ACTIVITY: Your task is to filter the data below down to the lines holding "Expand".

::: EXTRACTED MATERIAL

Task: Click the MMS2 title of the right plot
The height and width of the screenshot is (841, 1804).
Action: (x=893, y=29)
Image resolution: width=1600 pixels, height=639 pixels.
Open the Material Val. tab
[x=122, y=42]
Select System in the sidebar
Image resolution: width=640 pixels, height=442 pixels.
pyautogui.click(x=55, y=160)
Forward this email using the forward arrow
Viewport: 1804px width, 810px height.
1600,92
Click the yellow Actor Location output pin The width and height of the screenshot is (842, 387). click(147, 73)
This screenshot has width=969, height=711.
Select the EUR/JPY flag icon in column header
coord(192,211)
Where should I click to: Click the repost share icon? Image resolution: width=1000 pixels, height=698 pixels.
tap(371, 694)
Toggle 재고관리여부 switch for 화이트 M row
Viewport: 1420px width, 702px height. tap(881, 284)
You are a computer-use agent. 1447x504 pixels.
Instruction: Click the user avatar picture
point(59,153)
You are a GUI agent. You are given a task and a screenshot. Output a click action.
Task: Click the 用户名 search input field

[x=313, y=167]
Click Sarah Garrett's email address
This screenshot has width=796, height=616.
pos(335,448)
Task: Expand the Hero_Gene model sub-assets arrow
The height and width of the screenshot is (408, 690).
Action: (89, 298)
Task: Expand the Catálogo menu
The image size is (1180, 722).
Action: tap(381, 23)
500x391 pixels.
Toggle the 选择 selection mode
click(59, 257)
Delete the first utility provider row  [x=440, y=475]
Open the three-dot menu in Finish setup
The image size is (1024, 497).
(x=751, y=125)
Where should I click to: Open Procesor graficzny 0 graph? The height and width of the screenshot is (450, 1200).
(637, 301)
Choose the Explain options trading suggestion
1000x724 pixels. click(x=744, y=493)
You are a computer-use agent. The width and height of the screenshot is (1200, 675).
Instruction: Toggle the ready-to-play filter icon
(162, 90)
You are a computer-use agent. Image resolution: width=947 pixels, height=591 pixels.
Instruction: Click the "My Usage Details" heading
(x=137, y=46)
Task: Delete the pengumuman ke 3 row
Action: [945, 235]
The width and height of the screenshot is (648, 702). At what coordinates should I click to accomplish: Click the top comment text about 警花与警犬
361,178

::::::

ANSWER FOR THIS EXERCISE:
Task: Expand the Hero_Gene model sub-assets arrow
Task: Expand the Catálogo menu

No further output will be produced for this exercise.